### 기록

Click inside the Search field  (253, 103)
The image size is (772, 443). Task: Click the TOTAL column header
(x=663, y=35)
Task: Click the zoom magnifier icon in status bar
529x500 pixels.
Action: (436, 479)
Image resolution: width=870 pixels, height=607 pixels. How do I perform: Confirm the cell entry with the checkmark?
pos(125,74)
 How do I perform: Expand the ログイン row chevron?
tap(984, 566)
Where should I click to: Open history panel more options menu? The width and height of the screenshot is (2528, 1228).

######

● **과제 설명**:
위의 기록을 한 줄도 빠뜨리거나 바꾸지 말고 그대로 인용해 주세요.

● **답변 전문**:
Click inside the Search field  (253, 103)
The image size is (772, 443). Task: Click the TOTAL column header
(x=663, y=35)
Task: Click the zoom magnifier icon in status bar
529x500 pixels.
Action: (436, 479)
Image resolution: width=870 pixels, height=607 pixels. How do I perform: Confirm the cell entry with the checkmark?
pos(125,74)
 How do I perform: Expand the ログイン row chevron?
tap(984, 566)
Where should I click to: Open history panel more options menu? The width and height of the screenshot is (2528, 1228).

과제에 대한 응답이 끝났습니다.